* _REQUIRED ACTION A_
In the article on forensic science standards, shorten the paragraph that begins "According to the National Audit Office" into a brief list that keeps its main facts.
* _REQUIRED ACTION B_
Carry the article on forensic science standards forward from its last sentence.

* _EXTRACT PROVIDED_
-.-.-
Forensic science standards risk deteriorating since operations were transferred to private companies and in-house police labs, a spending watchdog has warned.
According to the National Audit Office (NAO), many police forces now use their own unregulated experts internally in crime scene investigations, and major specialised companies could be pushed out of the market.
The Forensic Science Service (FSS) in England and Wales was responsible for crime scene evidence collection until 2012 when it was shut down.
“It is with some frustration that I read the National Audit Office’s analysis of what has happened to forensic capacity since the government closed the Forensic Science Service in 2012,” said Labour MP Andrew Miller, committee chairman.
“We warned back then that the government was focusing on the financial bottom line without due consideration to the impact on forensic science research and development, the capacity of private providers to absorb the FSS’s dominant market share and the wider implications for the criminal justice system,” he added.
Figures included in NAO’s report showed that police spent £122m this year on internally commissioned work and it was also claimed that police labs could be operating cheaply without meeting accreditation standards.
-.-.-
* _SOURCE MATERIAL_
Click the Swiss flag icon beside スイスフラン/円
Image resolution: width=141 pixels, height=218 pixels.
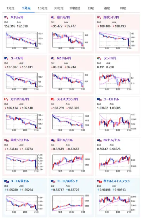(x=53, y=99)
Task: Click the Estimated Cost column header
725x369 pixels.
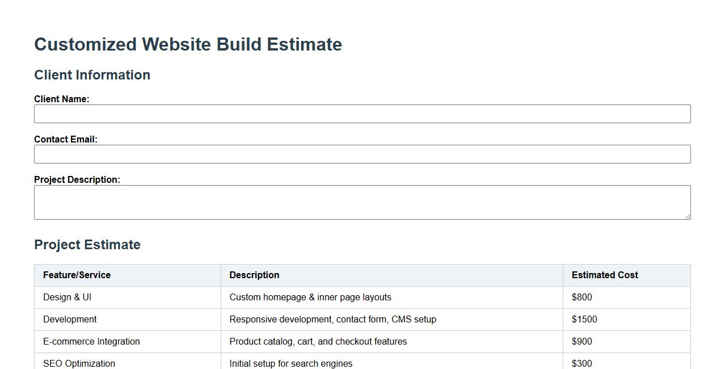Action: tap(605, 275)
-.-.-
* _FINAL ANSWER A_
- Source: the National Audit Office (NAO)
- Many police forces now use their own unregulated experts in-house for crime scene investigations.
- Major specialized companies could be pushed out of the market.

* _FINAL ANSWER B_
There has also been a decrease in the size of the external market employed to conduct forensic services such as fingerprint and DNA analysis to help police investigate crimes, from £104m in the previous year to £81m in 2014-15.
“The private forensic science market has not taken up the slack and is struggling. And, worryingly, the NAO warn that this lack of capacity could put criminal cases at risk of collapsing,” said Miller.
The report also raised concerns over the lack of data available publicly on forensics spending provided by the Home Office, since under the current tendering system the acquisition of forensic services is not mandatory.
The report concluded that police forces taking more forensics work in-house could “undermine the market”.